A look at how Olympic sports are planning to return to training
The countdown to the Tokyo Olympics may have been recalibrated but for most elite British sports stars there is still no imminent prospect of a return to full-time training.
Facilities across the country remain firmly locked down despite tweaks to the government’s coronavirus advice which has given some athletes the green light to make steps towards a tentative return.
Here the PA news agency looks at how the latest developments have affected a variety of Olympic sports in different ways.
British Cycling, which has suspended all sanctioned cycling activities until at least June 30, continues work on its ‘Return to Training’ plan, which it describes as “a complex process”. No imminent return to the National Training Centre in Manchester is expected.
British Gymnastics is continuing to review the government’s guidance and formulate its ‘Return to Training’ plan, and says it will spend the next week consulting with gymnasts, coaches and clubs to discuss the next step in relation to reopening training facilities, including the National Training Centre at Lilleshall.

● The data:
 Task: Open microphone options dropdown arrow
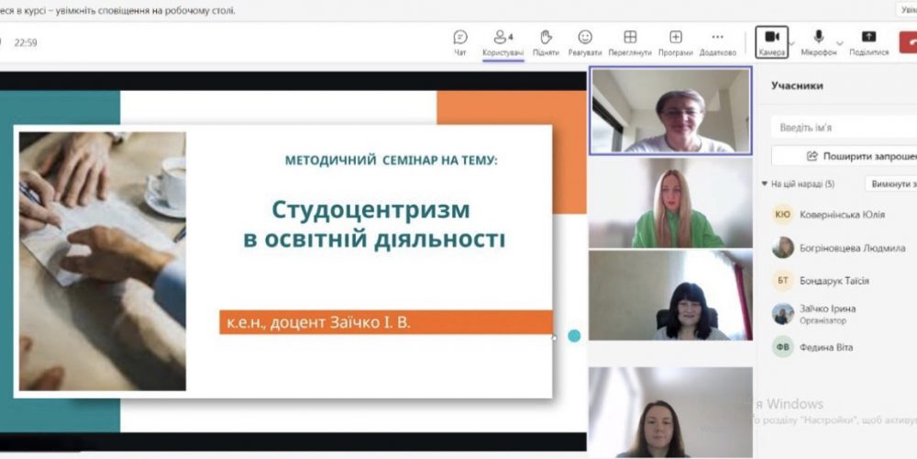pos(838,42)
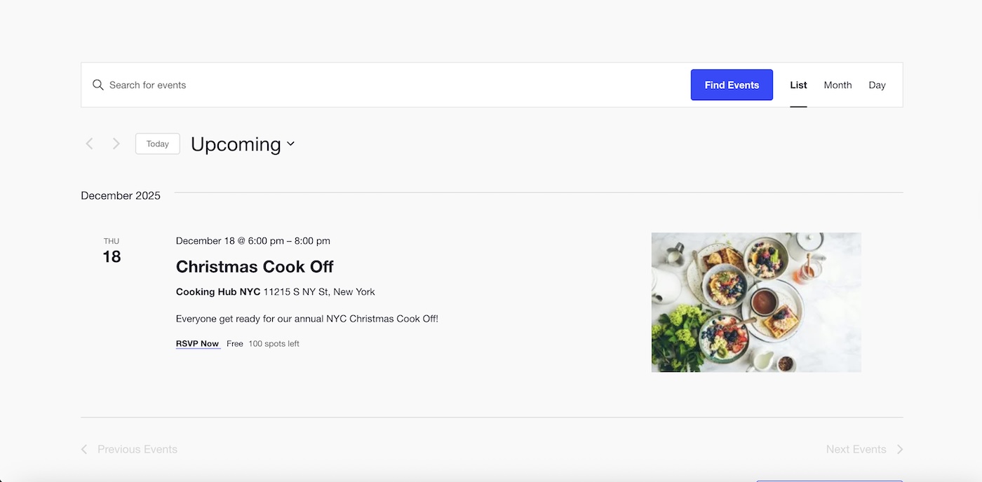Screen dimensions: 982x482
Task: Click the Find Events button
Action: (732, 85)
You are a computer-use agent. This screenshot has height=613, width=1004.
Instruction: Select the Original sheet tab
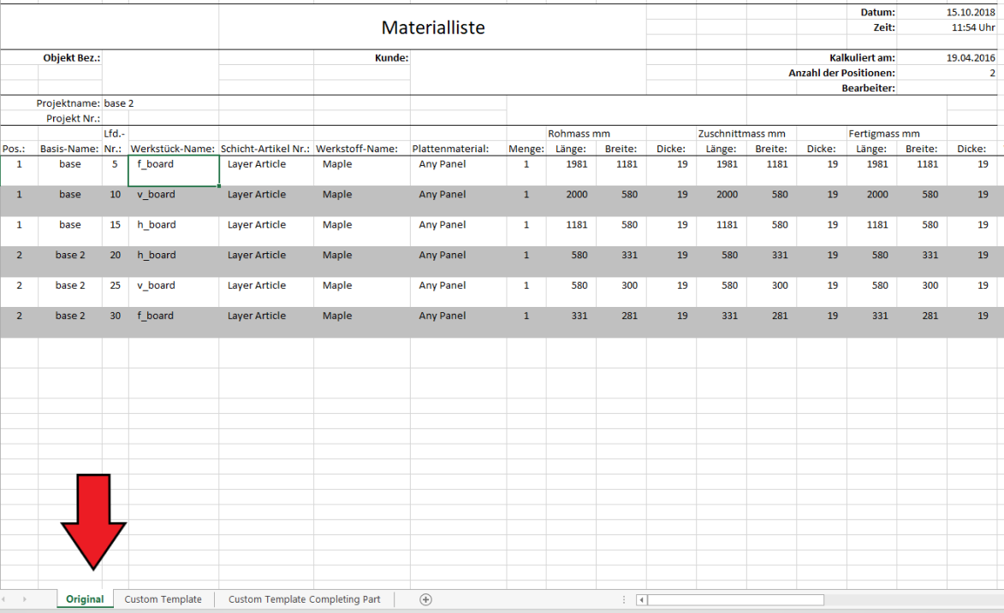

---

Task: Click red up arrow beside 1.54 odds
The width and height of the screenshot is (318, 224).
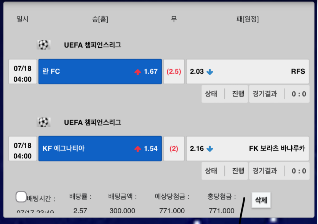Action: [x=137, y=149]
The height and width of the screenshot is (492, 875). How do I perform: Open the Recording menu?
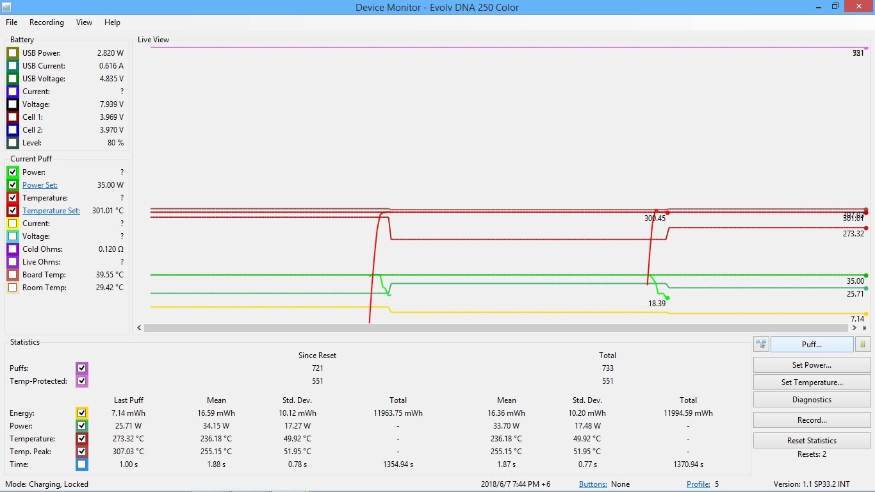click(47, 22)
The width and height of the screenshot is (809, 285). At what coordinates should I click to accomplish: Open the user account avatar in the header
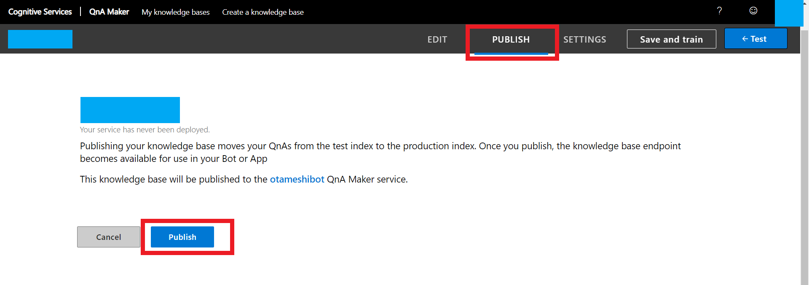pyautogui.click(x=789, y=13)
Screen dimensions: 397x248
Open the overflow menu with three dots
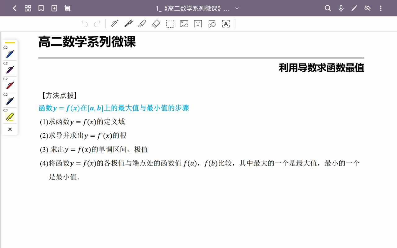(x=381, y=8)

* * *

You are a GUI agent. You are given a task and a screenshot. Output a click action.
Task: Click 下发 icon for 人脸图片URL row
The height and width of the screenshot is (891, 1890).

● Assignment 1:
In the article on Olympic sports returning to training, until what date has British Cycling suspended all sanctioned cycling activities?
● Assignment 2:
Write out the stretch of the article on Olympic sports returning to training from "British Cycling, which" through "Centre at Lilleshall.".

● Expected output 1:
Until at least June 30.

● Expected output 2:
British Cycling, which has suspended all sanctioned cycling activities until at least June 30, continues work on its ‘Return to Training’ plan, which it describes as “a complex process”. No imminent return to the National Training Centre in Manchester is expected.
British Gymnastics is continuing to review the government’s guidance and formulate its ‘Return to Training’ plan, and says it will spend the next week consulting with gymnasts, coaches and clubs to discuss the next step in relation to reopening training facilities, including the National Training Centre at Lilleshall.